### Consigne
Recopiez à l'identique le passage de l'extrait sur Loto-Québec qui va de « Des chercheurs du » à « souligne le rapport. ».

### Extrait de page
<<<<

Beaucoup de Québécois achètent des billets de loterie avec autant d'assiduité qu'ils fréquentent la messe : jamais, sauf une fois par année à Noël. Si vous trouvez un gratteux dans votre bas de Noël et que vous ne gagnez rien avec, vous pourrez vous consoler en vous disant qu'au moins, l'argent est allé à une société d'État qui retourne une grande partie de ses profits au Trésor public. Mais Loto-Québec gère-t-elle ses activités de la manière la plus efficace possible ? Pas forcément, a montré récemment le Centre sur la productivité et la prospérité de HEC Montréal. Une leçon à méditer au sujet des monopoles d'État.

Réduction du nombre d'appareils de loterie vidéo (ALV) pour lutter contre le jeu pathologique, concurrence des casinos et des sites de jeu en ligne de l'extérieur de la province, baisse de la demande des Québécois pour les jeux de hasard... Le rapport du Centre le reconnaît d'emblée : la rentabilité de Loto-Québec a d'abord été compromise par des facteurs hors de son contrôle. Mais qu'est-ce qu'elle a mis du temps avant de redresser la barre ! 

Des chercheurs du Centre ont estimé la productivité du travail de Loto-Québec, soit le nombre d'heures travaillées pour générer sa valeur ajoutée. Après avoir atteint un sommet en 2000, cette productivité a dégringolé durant près de 15 ans, soit jusqu'en 2013. Et les coupes ciblées imposées par le gouvernement à l'ensemble de la fonction publique en 2010 n'ont rien changé à l'affaire. « En limitant ses exigences à des cibles comptables - un meilleur contrôle des salaires, une réduction des dépenses d'administration, de publicité et de formation - le gouvernement a certes obtenu des résultats sur le plan des coûts d'opération mais sur le fond, ses demandes ne représentaient pas de véritables incitatifs à l'efficacité », souligne le rapport.

>>>>

### Documents sources
<<<<

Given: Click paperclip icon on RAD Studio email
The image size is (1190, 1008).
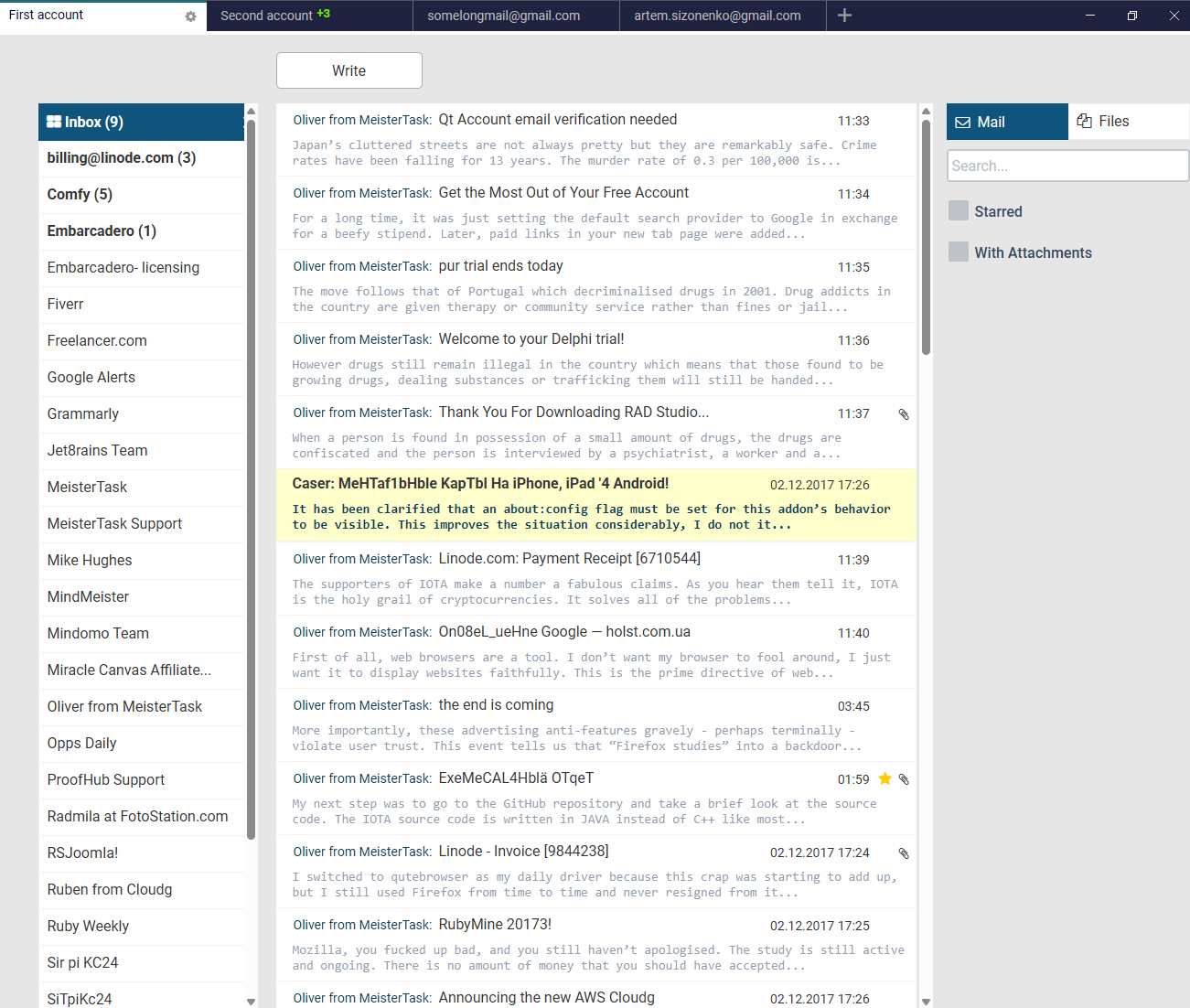Looking at the screenshot, I should click(x=904, y=414).
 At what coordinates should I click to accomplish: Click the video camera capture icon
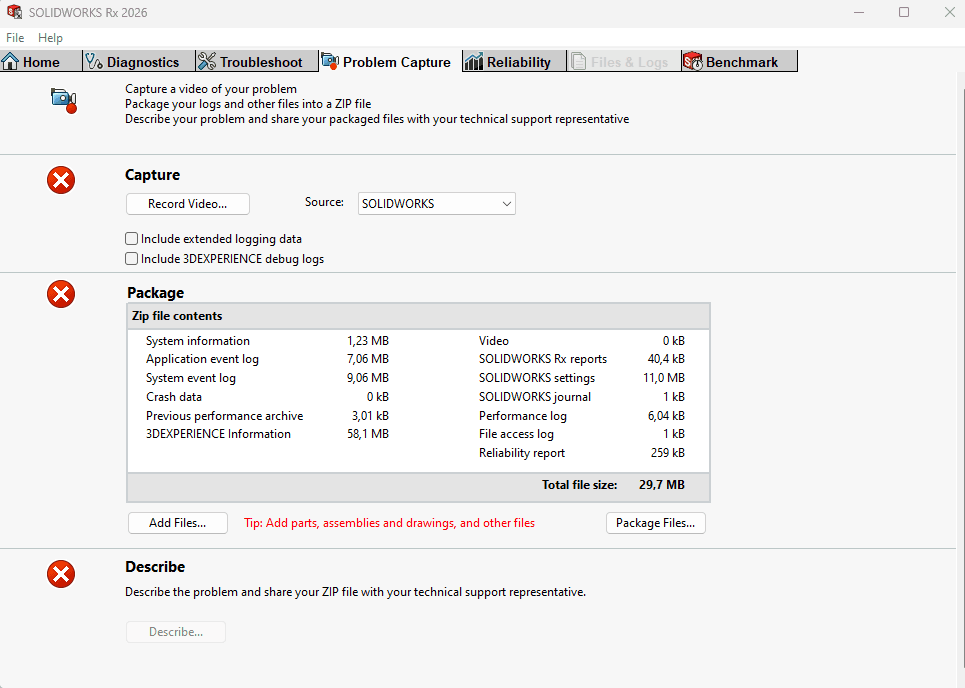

>>>>

### Résultat attendu
Des chercheurs du Centre ont estimé la productivité du travail de Loto-Québec, soit le nombre d'heures travaillées pour générer sa valeur ajoutée. Après avoir atteint un sommet en 2000, cette productivité a dégringolé durant près de 15 ans, soit jusqu'en 2013. Et les coupes ciblées imposées par le gouvernement à l'ensemble de la fonction publique en 2010 n'ont rien changé à l'affaire. « En limitant ses exigences à des cibles comptables - un meilleur contrôle des salaires, une réduction des dépenses d'administration, de publicité et de formation - le gouvernement a certes obtenu des résultats sur le plan des coûts d'opération mais sur le fond, ses demandes ne représentaient pas de véritables incitatifs à l'efficacité », souligne le rapport.